Rays Manager Kevin Cash said Saturday that he “certainly” hoped internal division had not emerged from a discussion about LGBTQ issues that had taken place among his players. The manager, in his eighth season with Tampa Bay, claimed his players had come to respect differing perspectives.
“First and foremost, I think the organization has done a really good thing to have Pride Nights supporting our gay community to come out and have a nice night at the ballpark,” Cash said (via the Associated Press). “Impressed that our players have had those conversations and we want to support our players that choose to wear or choose not to wear to the best of our capabilities.”
In an online exchange with media personality Keith Olbermann, who challenged Adam’s characterization of the teachings of Jesus, the pitcher tweeted: “I promise you my intention was never to shame anyone. My greatest desire is to love and live like Jesus every day.”

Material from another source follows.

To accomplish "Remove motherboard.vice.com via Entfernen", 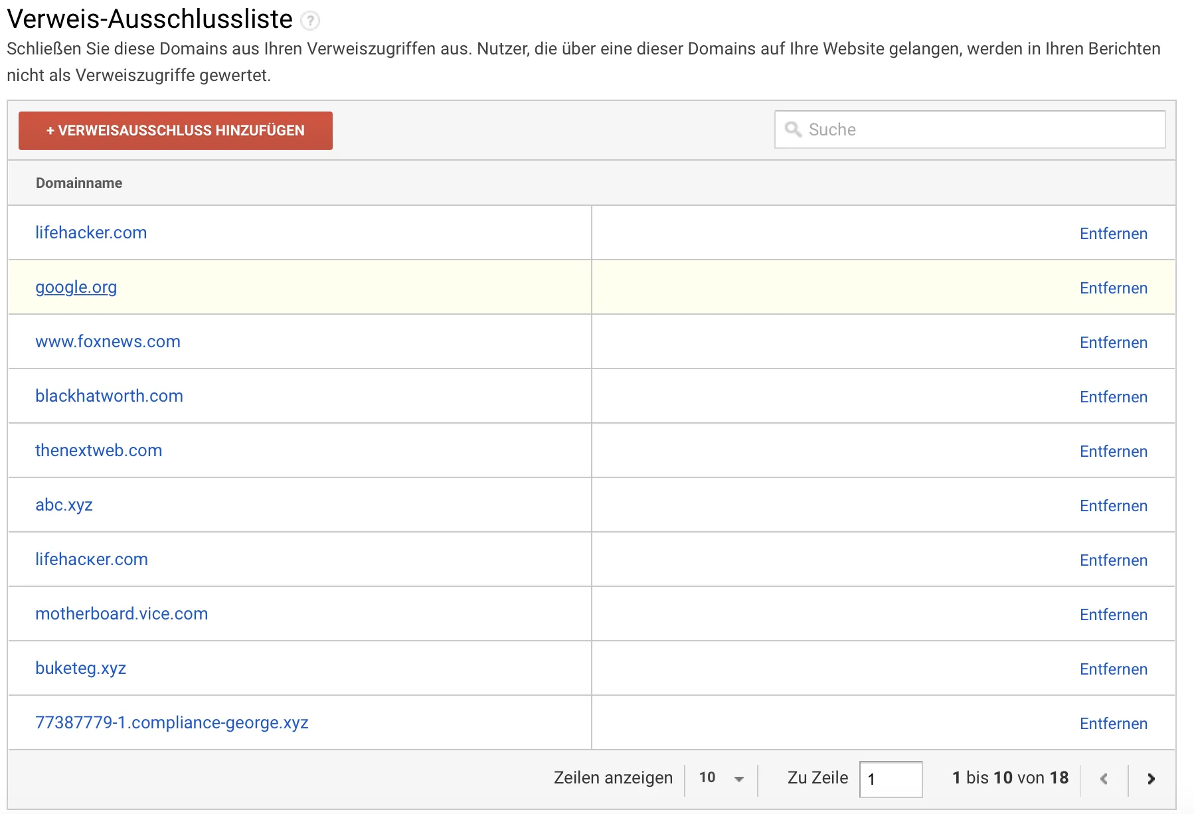I will coord(1113,615).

In addition to the special uniforms, the Rays marked Pride Night by giving away miniature pride flags and donating to a local inclusive health and wellness organization.
The franchise’s previous gestures have included becoming, in 2015, one of the first sports teams to sign an amicus brief with the Supreme Court that supported same-sex marriage and honoring victims of the Pulse nightclub shooting in Orlando during its Pride Night in 2016.
“It’s an important night for our organization and an opportunity for us to emphasize inclusivity overall,” team president Matt Silverman said. “We lived as a community through the Pulse nightclub shooting and understand the importance of nights like this to signal to our fans and our community the open invitation to come enjoy baseball, and I know our overall message is of inclusivity.”
The team also recently spoke out on the issue of gun violence. In the wake of mass shootings in Buffalo and Uvalde, Tex., the Rays issued a statement last month saying “we cannot become numb” to such episodes and pledging to make a donation to a national gun violence prevention organization.
Several days later, DeSantis vetoed $35 million in a state spending plan that would have gone toward a youth sports complex touted as a possible future spring training site for the Rays. The governor, a gun-rights supporter, subsequently said he does not “support giving taxpayer dollars to professional sports stadiums” and that it is “also inappropriate to subsidize political activism of a private corporation.”